Conjunto de tareas:
1) Según el texto sobre el ocaso político de Cristina, ¿quién es por ahora el favorito para ser el núcleo en torno al cual se aglutine el oficialismo de mañana?
2) Enumere los rivales de Massa que nombra el texto sobre el ocaso político de Cristina.
3) Prosiga el texto sobre el ocaso político de Cristina a partir de su última oración.

Ha llegado, pues, la hora de ponerse a construir una
alternativa viable, una tarea que no será nada sencilla. Por ahora, Massa es el
favorito para ser el núcleo en torno al cual se aglutine el oficialismo de
mañana, pero rivales como Daniel Scioli, Mauricio Macri y el reaparecido Julio
Cobos querrán aprovechar las oportunidades brindadas por el ocaso de Cristina.
Como siempre sucede en circunstancias como estas, se esforzarán por hacer
tropezar al personaje que, por motivos un tanto misteriosos, encabeza el
pelotón de presidenciables. También es posible que pronto irrumpan algunos
dirigentes “carismáticos” nuevos que, lo mismo que el tigrense, logren en un
lapso muy breve metamorfosearse de actores de reparto en estrellas nacionales.
La resistencia de Massa, Scioli y muchos otros a “hablar de
2015” es comprensible. Saben que a veces la política se niega a respetar el
ritmo fijado por el calendario electoral. En otras latitudes, un mandatario
vuelto impopular seguiría cumpliendo sus deberes hasta la fecha prevista por la
Constitución sin que a nadie se le ocurriera cuestionar su derecho a hacerlo;
aquí se trataría de una hazaña con muy pocos precedentes.
¿El temor a que, una vez más, todo se salga de madre se
justifica? La respuesta sería negativa si Cristina se destacara por su voluntad
de acatar las reglas propias del sistema democrático, pero sucede que se ha
habituado a violarlas. Como aclaró desde Tecnópolis: a su entender, la política
democrática es cosa de suplentes, no de los “dueños de la pelota”, las
“corporaciones” y la embajada norteamericana que, nos advierte, son títeres
manipulados por aquel auténtico genio del mal, el contador Héctor Magnetto.
Para Cristina y sus militantes, sería “golpista”, cuando no
“destituyente”, que los legisladores intentaran forzar al gobierno nacional y
popular a respetar las normas que en teoría rigen en el país, lo que plantea a
las distintas facciones opositoras un dilema sumamente ingrato. Casi todos
juran esperar que Cristina complete lo que le queda de su período como
Presidenta de la forma más tranquila concebible, pero, siempre y cuando estén
en condiciones de “contenerla”, no podrán permitirle continuar haciendo cuanto
se le antoje sin prestar atención alguna a los reparos ajenos.

Datos proporcionados:

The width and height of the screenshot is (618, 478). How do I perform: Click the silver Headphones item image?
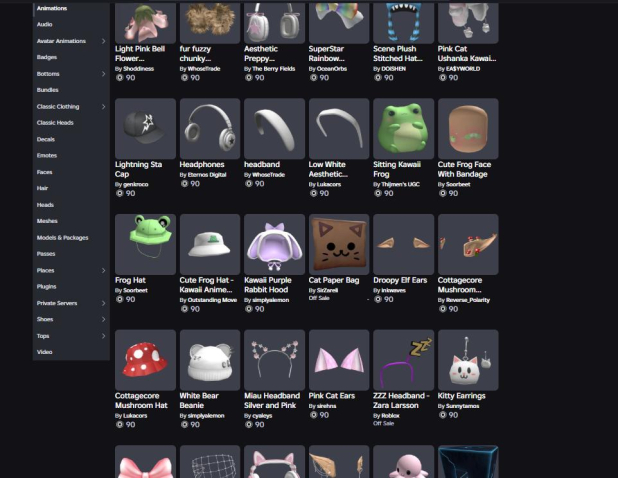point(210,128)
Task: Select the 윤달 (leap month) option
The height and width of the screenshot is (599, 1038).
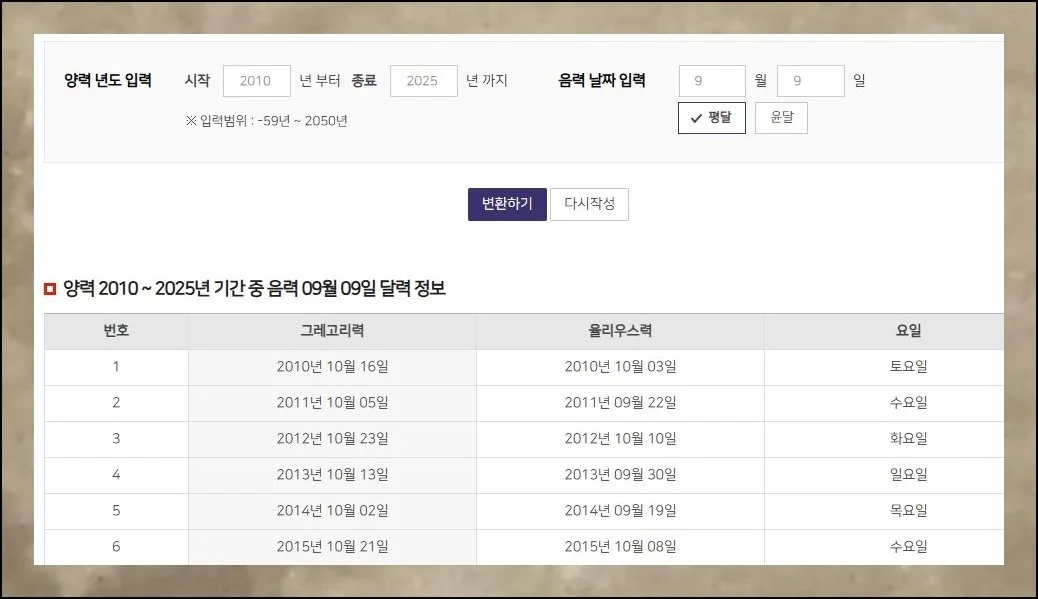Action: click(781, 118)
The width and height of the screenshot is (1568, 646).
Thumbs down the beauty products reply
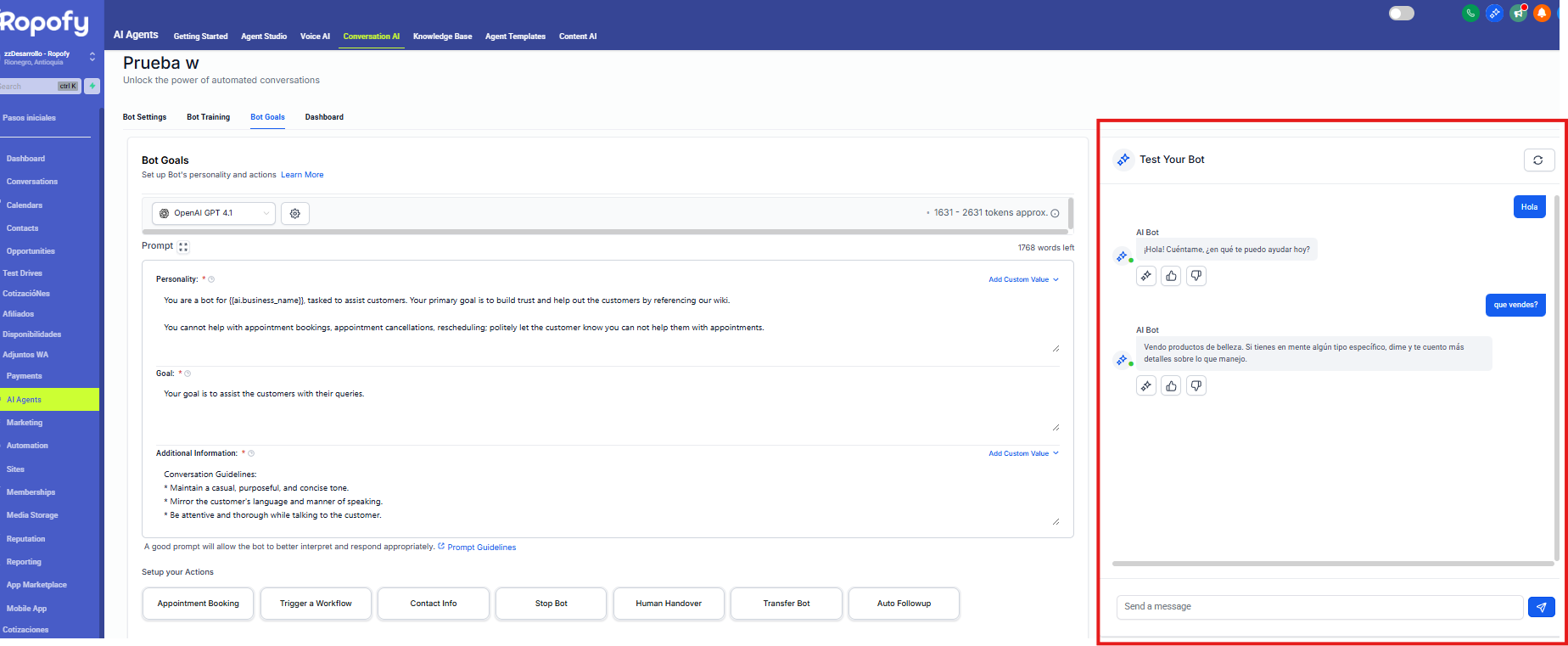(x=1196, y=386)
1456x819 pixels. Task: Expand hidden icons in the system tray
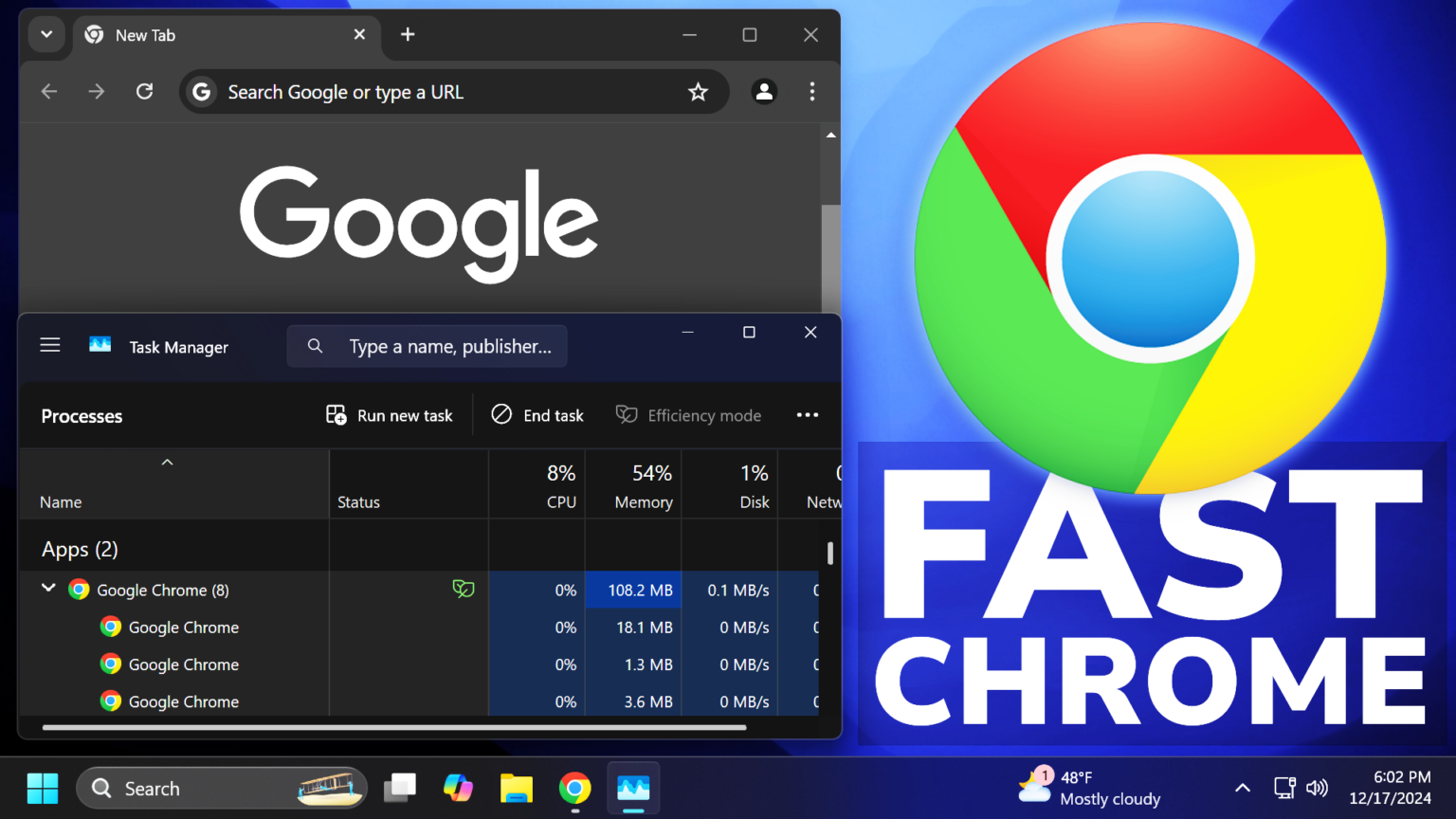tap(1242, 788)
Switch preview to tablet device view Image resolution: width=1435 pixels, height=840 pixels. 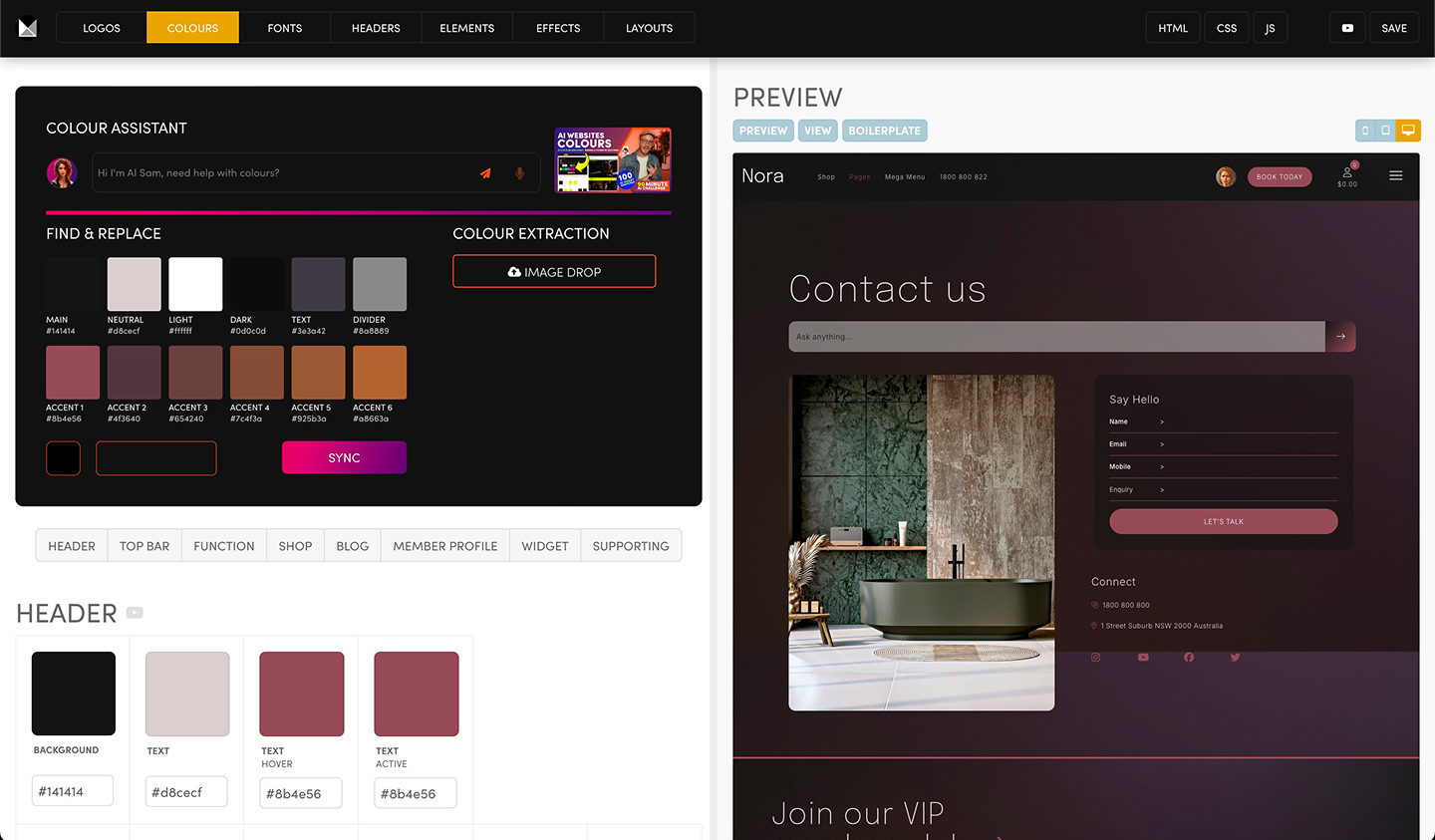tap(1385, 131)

--

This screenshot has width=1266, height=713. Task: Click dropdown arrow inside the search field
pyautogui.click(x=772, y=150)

Resultados esperados:
1) Massa.

2) Daniel Scioli, Mauricio Macri y Julio Cobos.

3)
Por razones constitucionales, la situación creada por las
primarias es radicalmente distinta de la que siguió a las elecciones
legislativas de 2009, en que la lista de Néstor Kirchner y su banda de
testimoniales fue derrotada en la provincia de Buenos Aires por la encabezada
por Francisco de Narváez. Mientras que, por haber tenido la mala suerte de
nacer en Colombia de padres no argentinos, a De Narváez le hubiera sido muy
difícil erigirse en un presidenciable genuino, Massa no tiene que preocuparse
por tales obstáculos jurídicos. Por lo demás, Cristina no podrá sucederse a sí
misma y no cuenta con un cónyuge, pariente, amigo de toda la vida o militante
abnegadamente leal capaz de conservar el poder que se las ha arreglado para
construir. Para más señas, ha muerto el sueño de que el grueso del país hiciera
suyo el relato revolucionario épico confeccionado por los kirchneristas más
imaginativos; tal y como están las cosas, no habrá forma de resucitarlo.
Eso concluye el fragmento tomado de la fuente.